INSTABILITY & REACTIVITY
BPD involves instability and reactivity in the following realms:
Relationships
The most distinguishing features of BPD compared to other disorders (e.g. bipolar disorder).
1. Intense fear of abandonment, even going to extreme measures to avoid real or imagined separation or rejection
2. Pattern of unstable intense relationships, such as idealizing someone one moment and then suddenly believing the person doesn't care enough or is cruel
Emotions
The most common of the symptoms — if you don’t have unstable emotions, its unlikely that you have BPD.
3. Wide mood swings lasting hours to days, which can include intense happiness, irritability, shame or anxiety
4. Including inappropriate, intense anger — sometimes to the point of rage — such as frequently losing your temper, being sarcastic or bitter, or having physical fights
Behaviors
Self damaging and self defeating actions — the opposite of goal orientation.

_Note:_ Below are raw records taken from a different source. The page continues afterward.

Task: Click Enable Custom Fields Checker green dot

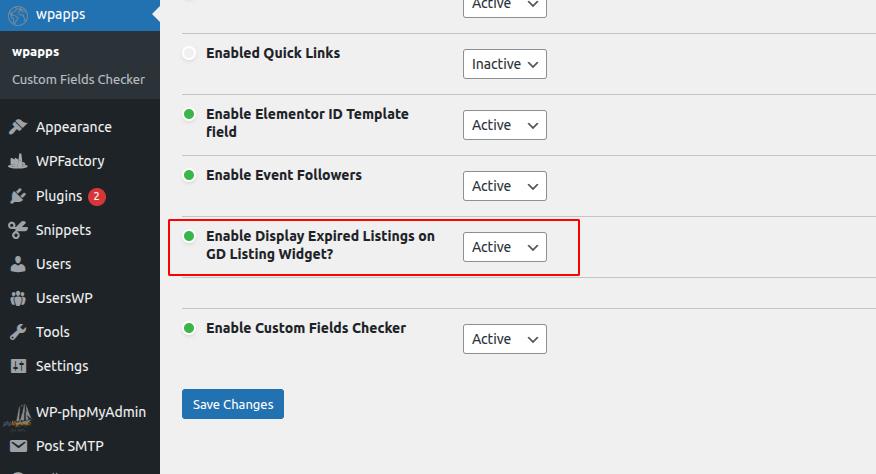Action: (189, 328)
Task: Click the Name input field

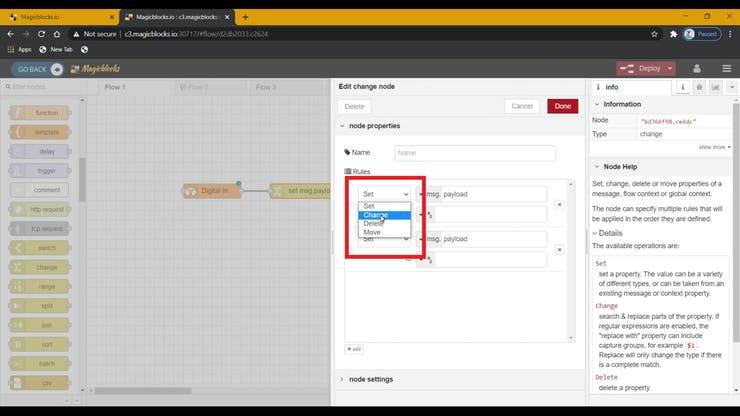Action: tap(474, 153)
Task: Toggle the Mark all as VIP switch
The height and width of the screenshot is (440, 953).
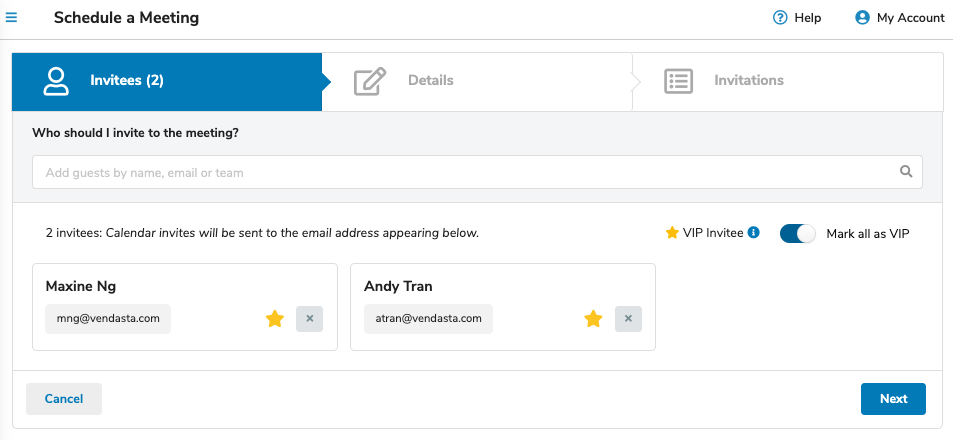Action: [x=797, y=233]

5. Impulsive and risky behavior, such as gambling, reckless driving, unsafe sex, spending sprees, binge eating or drug abuse, or sabotaging success by suddenly quitting a good job or ending a positive relationship
6. Suicidal threats or behavior or self-injury, often in response to fear of separation or rejection
Identity & Reality
Under enough stress, your ability to be in touch with your own internal experiences and with external reality gets more disorganized and diffuse — leading you to feel empty inside or experience paranoia, depersonalization or dissociation.
7. Ongoing feelings of emptiness and loss of contact with internal self, in contrast to being filled with emotion
8. Periods of stress-related paranoia and loss of contact with reality (dissociation), lasting minutes to hours
9. Rapid changes in self-identity and self-image that include shifting goals and values, and seeing yourself as bad or as if you don't exist at all
We list “unstable sense of self” last because it helps us have compassion for the preceding difficult behaviors. Of course you have trouble with relationships, emotions and goals if you don’t know who you are.
While individuals can experience these symptoms at a wide range of functioning, for individuals with full-blown borderline personality disorder, these symptoms and experiences can make building a life as an independent adult very challenging. This struggle to build an independent life can further contribute to instability — creating a vicious cycle that can make you feel trapped in a painful life you feel little control over.
Reflection Questions
Have you experienced any of the symptoms above? If so, which?
To what extent have these symptoms caused difficulties in your own life?